Jamar's stepfather James Clark singled out racism as one reason the city just agreed to pay the family of Justine Rusczyzk Damond, while rejecting an agreement Clark and his legal team had negotiated with the city attorney.

“It happened so fast and this case with me and my lawyer has been going on for about four years now. We just don’t understand it. It just seems they’re trying to kick our case under the rug and go do something else,” Clark said.

“Bob Bennett argued for a transformational amount. He got it. It’s been publicized in the newspaper. It puts us in a position where we should also get a transforming amount,” added William Starr, attorney for Jamar Clark’s family.

Minneapolis Mayor Jacob Frey and other city leaders were mum on the specifics, so we don’t know the terms of any agreement.

Jamar Clark was 24 when he was shot to death outside a party at an apartment on Plymouth Avenue North back in November 2015. Official investigations found Clark struggled with officers Mark Ringgenberg and Dustin Schwarze and might have had a hand on Ringgenberg’s gun when Schwarze fired.

Unlike the Justine Damond case, neither officer was criminally charged.

The death lead to weeks of protest and unrest, and Jamar’s adopted dad - the appointed next of kin - filed a lawsuit two years ago, frustrated there’d be no justice in the case while blaming police for the use of an excessive amount of force.

Now, negotiations with the city are set to resume behind closed doors.

“We just don’t understand it.

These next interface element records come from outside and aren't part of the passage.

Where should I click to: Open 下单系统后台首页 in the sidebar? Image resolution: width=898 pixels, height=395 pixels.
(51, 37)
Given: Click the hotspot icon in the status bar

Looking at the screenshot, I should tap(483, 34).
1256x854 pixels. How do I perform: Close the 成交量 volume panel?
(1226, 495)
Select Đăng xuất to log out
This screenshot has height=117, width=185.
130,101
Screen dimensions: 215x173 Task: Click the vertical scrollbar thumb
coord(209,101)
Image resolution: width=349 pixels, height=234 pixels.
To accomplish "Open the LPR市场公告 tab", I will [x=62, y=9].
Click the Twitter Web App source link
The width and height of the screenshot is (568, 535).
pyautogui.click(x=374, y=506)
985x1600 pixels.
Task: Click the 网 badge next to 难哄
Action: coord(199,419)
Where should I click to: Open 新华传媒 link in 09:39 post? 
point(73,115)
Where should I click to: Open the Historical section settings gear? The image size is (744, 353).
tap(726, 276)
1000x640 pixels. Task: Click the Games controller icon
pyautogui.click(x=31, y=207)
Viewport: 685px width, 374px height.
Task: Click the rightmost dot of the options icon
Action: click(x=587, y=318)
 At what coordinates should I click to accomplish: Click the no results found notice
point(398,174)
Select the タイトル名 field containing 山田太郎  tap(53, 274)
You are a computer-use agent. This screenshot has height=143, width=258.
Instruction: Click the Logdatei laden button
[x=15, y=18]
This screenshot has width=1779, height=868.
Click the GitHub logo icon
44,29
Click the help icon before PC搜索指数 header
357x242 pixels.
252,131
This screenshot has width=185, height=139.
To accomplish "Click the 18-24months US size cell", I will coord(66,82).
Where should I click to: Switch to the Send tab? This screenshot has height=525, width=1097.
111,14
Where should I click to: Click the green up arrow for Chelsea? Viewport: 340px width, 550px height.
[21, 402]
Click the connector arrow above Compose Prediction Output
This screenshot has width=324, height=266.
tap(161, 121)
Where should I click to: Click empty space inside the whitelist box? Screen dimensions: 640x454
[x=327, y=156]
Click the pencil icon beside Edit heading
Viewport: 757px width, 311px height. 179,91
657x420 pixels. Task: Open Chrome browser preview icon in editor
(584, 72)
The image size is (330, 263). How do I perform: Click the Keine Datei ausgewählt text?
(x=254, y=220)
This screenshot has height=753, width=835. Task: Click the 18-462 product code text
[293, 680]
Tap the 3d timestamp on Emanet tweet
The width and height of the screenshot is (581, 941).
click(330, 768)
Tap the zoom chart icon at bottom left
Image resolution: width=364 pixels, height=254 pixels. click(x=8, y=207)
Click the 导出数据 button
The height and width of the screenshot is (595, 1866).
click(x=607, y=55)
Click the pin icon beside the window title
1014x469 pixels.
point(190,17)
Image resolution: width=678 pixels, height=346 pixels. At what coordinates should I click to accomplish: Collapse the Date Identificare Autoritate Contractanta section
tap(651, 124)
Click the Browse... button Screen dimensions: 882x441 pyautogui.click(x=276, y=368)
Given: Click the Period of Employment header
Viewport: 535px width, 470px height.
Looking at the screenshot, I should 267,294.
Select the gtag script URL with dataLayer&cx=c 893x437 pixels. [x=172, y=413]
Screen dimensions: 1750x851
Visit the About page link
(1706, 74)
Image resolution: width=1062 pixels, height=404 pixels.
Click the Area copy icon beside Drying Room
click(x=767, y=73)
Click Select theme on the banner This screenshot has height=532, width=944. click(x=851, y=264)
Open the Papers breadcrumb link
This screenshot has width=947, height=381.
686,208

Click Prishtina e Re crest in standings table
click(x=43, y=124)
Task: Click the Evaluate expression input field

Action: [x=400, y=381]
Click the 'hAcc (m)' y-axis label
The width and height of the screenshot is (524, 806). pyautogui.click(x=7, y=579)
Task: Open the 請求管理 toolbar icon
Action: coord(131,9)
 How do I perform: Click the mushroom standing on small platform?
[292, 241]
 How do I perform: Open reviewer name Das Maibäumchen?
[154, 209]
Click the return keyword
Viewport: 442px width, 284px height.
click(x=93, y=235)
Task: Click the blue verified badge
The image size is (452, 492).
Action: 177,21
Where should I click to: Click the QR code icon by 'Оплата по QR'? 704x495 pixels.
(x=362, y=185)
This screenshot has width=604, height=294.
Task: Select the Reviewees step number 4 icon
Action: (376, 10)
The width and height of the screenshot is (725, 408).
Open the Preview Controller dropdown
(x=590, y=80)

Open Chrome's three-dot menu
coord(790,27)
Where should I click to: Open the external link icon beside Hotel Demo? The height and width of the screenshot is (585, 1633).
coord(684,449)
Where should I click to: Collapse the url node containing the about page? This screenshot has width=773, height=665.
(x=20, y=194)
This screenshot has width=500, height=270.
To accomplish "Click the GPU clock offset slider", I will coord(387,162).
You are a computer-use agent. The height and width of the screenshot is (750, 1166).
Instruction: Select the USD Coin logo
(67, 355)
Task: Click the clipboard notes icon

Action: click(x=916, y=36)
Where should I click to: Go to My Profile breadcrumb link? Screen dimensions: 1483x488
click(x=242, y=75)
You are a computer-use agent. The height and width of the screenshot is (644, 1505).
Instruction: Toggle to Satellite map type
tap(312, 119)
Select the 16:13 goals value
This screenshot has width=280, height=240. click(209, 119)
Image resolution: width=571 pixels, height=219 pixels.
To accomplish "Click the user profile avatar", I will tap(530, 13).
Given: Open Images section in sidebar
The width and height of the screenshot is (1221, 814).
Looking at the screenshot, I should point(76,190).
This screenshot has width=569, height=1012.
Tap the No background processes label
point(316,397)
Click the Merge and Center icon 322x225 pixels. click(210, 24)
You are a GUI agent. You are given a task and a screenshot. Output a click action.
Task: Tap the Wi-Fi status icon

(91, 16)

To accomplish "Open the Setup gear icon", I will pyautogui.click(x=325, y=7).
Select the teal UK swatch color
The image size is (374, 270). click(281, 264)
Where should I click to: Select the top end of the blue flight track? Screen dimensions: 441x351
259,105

It just seems like they’re trying to kick our case under the rug and go on and do something else. There ain’t no justice since it happened. It’s not fair. It’s not right. We just want some kind of end,” Clark said. “We feel like we can’t get no kind of justice for our son. To me, what happened to my son was like what happened to [Philando] Castile when he was killed and they settled theirs. They want to keep kicking us under the rug.”